Borrowers hereby agree that failure to comply with the requirements set forth in Section 6 of this Agreement shall constitute an immediate and automatic Event of Default.
7. Release. In consideration of the agreements of Agent and Lenders contained herein and for other good and valuable consideration, the receipt and sufficiency of which is hereby acknowledged, Credit Party, voluntarily, knowingly, unconditionally and irrevocably, with specific and express intent, for and on behalf of itself and all of its respective parents, subsidiaries, affiliates, members, managers, predecessors, successors, and assigns, and each of their respective current and former directors, officers, shareholders, agents, and employees, and each of their respective predecessors, successors, heirs, and assigns (individually and collectively, the “Releasing Parties”) does hereby fully and completely release, acquit and forever discharge each of Agent, Lenders, and each their respective parents, subsidiaries, affiliates, members, managers, shareholders, directors, officers and employees, and each of their respective predecessors, successors, heirs, and assigns (individually and collectively, the “Released Parties”), of and from any and all actions, causes of action, suits, debts, disputes, damages, claims, obligations, liabilities, costs, expenses and demands of any kind whatsoever, at law or in equity, whether matured or unmatured, liquidated or unliquidated, vested or contingent, choate or inchoate, known or unknown that the Releasing Parties (or any of them) has against the Released Parties or any of them (whether directly or indirectly). Each Credit Party acknowledges that the foregoing release is a material inducement to Agent’s and each Lender’s decision to enter into this Agreement and agree to the modifications contemplated hereunder, and has been relied upon by Agent and Lenders in connection therewith.

* * * * * * * * *

### Instructions
**a.** Transcribe the part of the loan agreement passage that opens with the words containing "Borrowers hereby agree" and closes with "Event of Default.".
**b.** Write the next part of the loan agreement passage, picking up after its final sentence.
The material after the loan agreement passage has no connection to it.

### Dataset content
* * * * * * * * *

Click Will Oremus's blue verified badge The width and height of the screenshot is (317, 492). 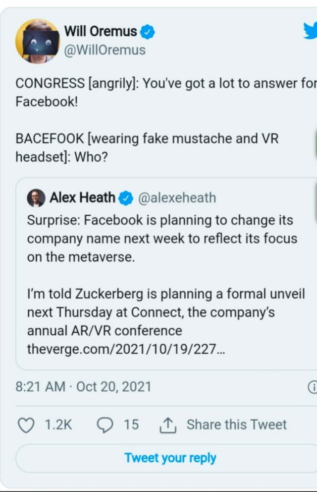[x=147, y=32]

* * * * * * * * *

### The replies
**a.**
Borrowers hereby agree that failure to comply with the requirements set forth in Section 6 of this Agreement shall constitute an immediate and automatic Event of Default.

**b.**
8. No Waiver or Novation. The execution, delivery and effectiveness of this Agreement shall not, except as expressly provided in this Agreement, operate as a waiver of any right, power or remedy of Agent, nor constitute a waiver of any provision of the Credit Agreement, the Financing Documents or any other documents, instruments and agreements executed or delivered in connection with any of the foregoing. Nothing herein is intended or shall be construed as a waiver of any existing Defaults or Events of Default under the Credit Agreement or the other Financing Documents or any of Agent’s rights and remedies in respect of such Defaults or Events of Default. This Agreement (together with any other document executed in connection herewith) is not intended to be, nor shall it be construed as, a novation of the Credit Agreement.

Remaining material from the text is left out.